## Consignes de l'exercice
**1)** Selon le compte rendu de l'ouvrage d'Antonio Branca, quelles définitions de la philosophie Kant donne-t-il en ouverture et en clôture des Fondements de la métaphysique des mœurs ?
**2)** Prolongez le compte rendu de l'ouvrage d'Antonio Branca en reprenant après sa dernière phrase.

## Extrait du texte

Auteur : Gian Marco Galasso
Antonio Branca, La realizzazione della ragione. Saggio su Kant e l’idealismoo, Pisa, Edizioni ETS, 2024, 388 p.
Avec cet ouvrage, Antonio Branca se propose de relancer aujourd’hui le « geste critique » de Kant comme constituant une alternative radicale à l’aristotélisme et à l’idéalisme absolu de Fichte, Schelling et Hegel. Intention audacieuse qui, pour atteindre son but, recourt à deux mouvements distincts et complémentaires. D’une part, établir, ex negativo, l’authenticité de l’horizon critique en répondant aux critiques de matrice idéaliste, afin de déconstruire « la position historique de Kant » (p. 128), encore enfermée dans les deux images trompeuses d’un Kant psychologiste et d’un Kant théoricien de la science. D’autre part, montrer la nature constructive et systématique de la philosophie transcendantale pour la réaffirmer dans le paysage contemporain.
Le geste critique se situe dans l’espace ouvert par les deux définitions de la philosophie données par Kant en ouverture et en clôture des Fondements de la métaphysique des mœurs : la purification et la limitation. Pour A. Branca, ce geste particulier et révolutionnaire consiste à démontrer la nature constructive, à la fois, de la pensée et de l’être, à savoir : « que le réel est le transcendantal, et vice-versa. Que l’être est sa propre construction. – Qu’il est la construction même de la pensée, comme le conclura Kant dans l’Opus postumum, qui anticipe son existence en la configurant dans ses propres formes » (p. 25).

## Données fournies
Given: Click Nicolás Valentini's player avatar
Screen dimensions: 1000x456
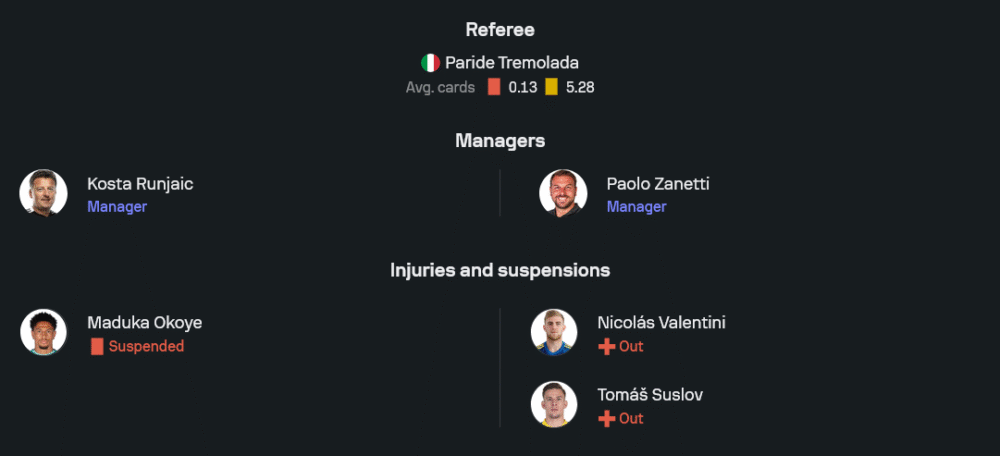Looking at the screenshot, I should pos(554,333).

## Résultats obtenus
**1)** La purification et la limitation.

**2)**
Dans ce court passage, on peut lire à la fois la thèse de base : l’être coïncide avec l’institution opératoire de la raison, et une indication du chemin que l’auteur emprunte dans le corpus en direction d’une « réarticulation totale de la raison critique » (p. 56). Pour « reconnaître le fondement ontologique » (p. 130) de la critique, c’est-à-dire pour démontrer rationnellement le « processus de constitution logique de l’être » (p. 58), il faut partir de l’Opus postumum, et faire de cet ouvrage le fil conducteur de la relecture de la Critique de la raison pure.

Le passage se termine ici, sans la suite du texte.